Our conceptual framework, The Educational Leader, guides the preparation of future professionals at PNW and illustrates our commitment to our core values. We believe The Educational Leader is one who relies on research to construct knowledge through continuous and integrated inquiry; one who develops and refines their practice through continuous engagement in diverse learning environments and their community while cultivating relationships with learners, partners and stakeholders.
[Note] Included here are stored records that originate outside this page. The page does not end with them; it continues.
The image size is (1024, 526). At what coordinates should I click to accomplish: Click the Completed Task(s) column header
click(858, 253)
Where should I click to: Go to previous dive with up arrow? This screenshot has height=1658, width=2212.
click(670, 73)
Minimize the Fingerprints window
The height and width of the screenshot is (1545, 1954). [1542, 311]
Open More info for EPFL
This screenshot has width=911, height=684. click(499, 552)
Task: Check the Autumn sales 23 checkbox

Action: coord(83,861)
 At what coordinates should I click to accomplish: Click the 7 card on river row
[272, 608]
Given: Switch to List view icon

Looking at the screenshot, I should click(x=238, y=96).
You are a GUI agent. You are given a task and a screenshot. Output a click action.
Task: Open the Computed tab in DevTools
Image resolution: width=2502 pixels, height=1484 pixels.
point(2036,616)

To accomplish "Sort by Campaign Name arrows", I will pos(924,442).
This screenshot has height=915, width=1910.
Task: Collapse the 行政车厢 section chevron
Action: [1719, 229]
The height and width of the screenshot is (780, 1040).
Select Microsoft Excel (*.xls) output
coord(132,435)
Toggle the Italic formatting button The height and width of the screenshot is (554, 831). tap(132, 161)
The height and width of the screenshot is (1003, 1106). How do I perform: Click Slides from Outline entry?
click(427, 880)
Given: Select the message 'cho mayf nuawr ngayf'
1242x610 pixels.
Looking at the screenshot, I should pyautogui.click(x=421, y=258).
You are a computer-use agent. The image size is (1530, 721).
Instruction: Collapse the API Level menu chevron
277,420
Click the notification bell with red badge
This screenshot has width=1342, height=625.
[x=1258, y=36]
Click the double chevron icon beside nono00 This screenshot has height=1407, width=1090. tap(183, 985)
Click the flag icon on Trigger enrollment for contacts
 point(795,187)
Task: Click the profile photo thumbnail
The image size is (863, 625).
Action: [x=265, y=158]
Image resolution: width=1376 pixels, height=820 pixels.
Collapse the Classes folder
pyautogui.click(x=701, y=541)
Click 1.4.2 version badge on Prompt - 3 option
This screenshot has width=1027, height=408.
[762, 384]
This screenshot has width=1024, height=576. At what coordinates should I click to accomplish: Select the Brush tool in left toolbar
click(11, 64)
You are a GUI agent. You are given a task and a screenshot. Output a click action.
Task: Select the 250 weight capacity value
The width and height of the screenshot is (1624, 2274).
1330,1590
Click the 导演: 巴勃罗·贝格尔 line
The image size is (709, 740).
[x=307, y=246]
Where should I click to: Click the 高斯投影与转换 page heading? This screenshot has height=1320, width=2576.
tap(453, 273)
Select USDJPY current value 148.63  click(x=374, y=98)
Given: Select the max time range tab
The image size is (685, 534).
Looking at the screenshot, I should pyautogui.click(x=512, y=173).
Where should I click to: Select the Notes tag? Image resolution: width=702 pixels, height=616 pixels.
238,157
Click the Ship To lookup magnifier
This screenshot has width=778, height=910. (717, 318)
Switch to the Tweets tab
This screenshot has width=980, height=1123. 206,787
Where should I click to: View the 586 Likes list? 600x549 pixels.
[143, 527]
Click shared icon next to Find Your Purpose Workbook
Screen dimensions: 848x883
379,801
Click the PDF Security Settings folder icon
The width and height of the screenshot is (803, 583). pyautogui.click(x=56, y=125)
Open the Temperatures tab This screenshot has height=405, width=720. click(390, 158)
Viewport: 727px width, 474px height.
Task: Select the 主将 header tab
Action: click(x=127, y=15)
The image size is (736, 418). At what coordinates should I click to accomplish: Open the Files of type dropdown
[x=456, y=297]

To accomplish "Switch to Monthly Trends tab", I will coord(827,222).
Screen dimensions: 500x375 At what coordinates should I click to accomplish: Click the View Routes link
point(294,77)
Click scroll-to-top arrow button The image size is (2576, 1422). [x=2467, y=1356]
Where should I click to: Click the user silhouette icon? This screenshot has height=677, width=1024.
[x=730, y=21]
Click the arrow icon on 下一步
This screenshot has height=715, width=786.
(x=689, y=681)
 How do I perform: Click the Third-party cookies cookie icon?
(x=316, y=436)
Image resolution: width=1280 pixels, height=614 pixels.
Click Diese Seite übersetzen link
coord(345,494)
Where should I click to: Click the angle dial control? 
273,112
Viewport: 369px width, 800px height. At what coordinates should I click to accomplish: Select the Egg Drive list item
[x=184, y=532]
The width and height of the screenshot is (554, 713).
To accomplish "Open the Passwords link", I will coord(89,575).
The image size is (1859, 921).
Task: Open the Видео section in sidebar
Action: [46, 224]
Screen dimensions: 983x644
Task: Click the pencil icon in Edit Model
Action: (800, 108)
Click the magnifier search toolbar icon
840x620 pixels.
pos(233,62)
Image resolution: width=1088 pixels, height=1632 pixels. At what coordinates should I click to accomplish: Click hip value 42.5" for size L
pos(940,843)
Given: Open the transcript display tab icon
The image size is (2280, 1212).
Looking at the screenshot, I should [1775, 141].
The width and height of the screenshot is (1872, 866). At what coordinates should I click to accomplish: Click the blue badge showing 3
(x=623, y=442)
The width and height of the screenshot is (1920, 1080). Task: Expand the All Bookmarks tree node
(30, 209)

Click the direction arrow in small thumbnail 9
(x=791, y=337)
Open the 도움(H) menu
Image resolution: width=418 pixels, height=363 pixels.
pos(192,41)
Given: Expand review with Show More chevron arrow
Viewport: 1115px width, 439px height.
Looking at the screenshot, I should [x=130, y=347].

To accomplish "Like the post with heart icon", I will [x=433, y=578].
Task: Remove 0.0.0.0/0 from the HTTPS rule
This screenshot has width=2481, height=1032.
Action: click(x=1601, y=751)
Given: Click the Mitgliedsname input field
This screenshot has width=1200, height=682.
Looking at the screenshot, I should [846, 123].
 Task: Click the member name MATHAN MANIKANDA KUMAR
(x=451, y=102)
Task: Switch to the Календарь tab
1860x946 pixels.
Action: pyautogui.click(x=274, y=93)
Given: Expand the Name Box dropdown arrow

The EPP relies on its shared values and beliefs to guide our actions, to shape our culture and to help us envision the possibilities. Built on the vision that transforming education and empowering educators will create a better future for all, the EPP at PNW are committed to the core values. The principles of these values and beliefs are fundamental to the broad philosophy guiding the EPP. The Educational Leader is grounded in these shared values and beliefs:
Learning. We believe that learning is contextual, developmental, and a dynamic process. We value interactions, social construction, personal, meaningfulness. Transformation. We believe that education is transformational, embedded within place, and disrupts the status quo. We value innovation, responsiveness, and enduring sustainability.
Leading. We believe that leadership is fostered when learning is foregrounded and that everyone is a leader and can inspire. We value that collaboration in instruction, engagement and scholarship.
Advocacy. We believe that advocacy is a shared responsibility, community-centered and mutually-defined. We value advocacy as inherent in education.. Health. We believe that educators are models of emotional, physical and mental health. We value self-care and mindfulness. These beliefs reflect the EPP’s deeply-rooted allegiance to individual learners, the power of collective impact and the transformative role of education.
The EPP’s commitment to diversity, equity and inclusion are reflected in our shared beliefs and values. Yet, it is imperative that this be explicitly and overtly stated. The Educational Leader and the supporting document, EPP’s Commitment to Diversity further demonstrate our dedication to the preparation of education professionals and related specialists who:
- apply the appropriate knowledge, dispositions, and performances in developing diverse approaches to educational strategies that are constructive, consistent, and reflective of sound practice;
- are prepared to use current research, knowledge, and technology to empower the people they serve;
- are sensitive and responsive to the unique needs of themselves, of others, and of the diverse society in which they practice;
- and are advocates for and models of quality education and lifelong learning.
EPP faculty and staff are committed to providing the human and technological resources that enable candidates and themselves to develop as educational professionals in constructing knowledge, developing practice, and fostering relationships. The values of Learning, Transformation, Leading, Advocacy and Health undergird the preparation of candidates to assume complex educational roles inside and outside of traditional educational environments.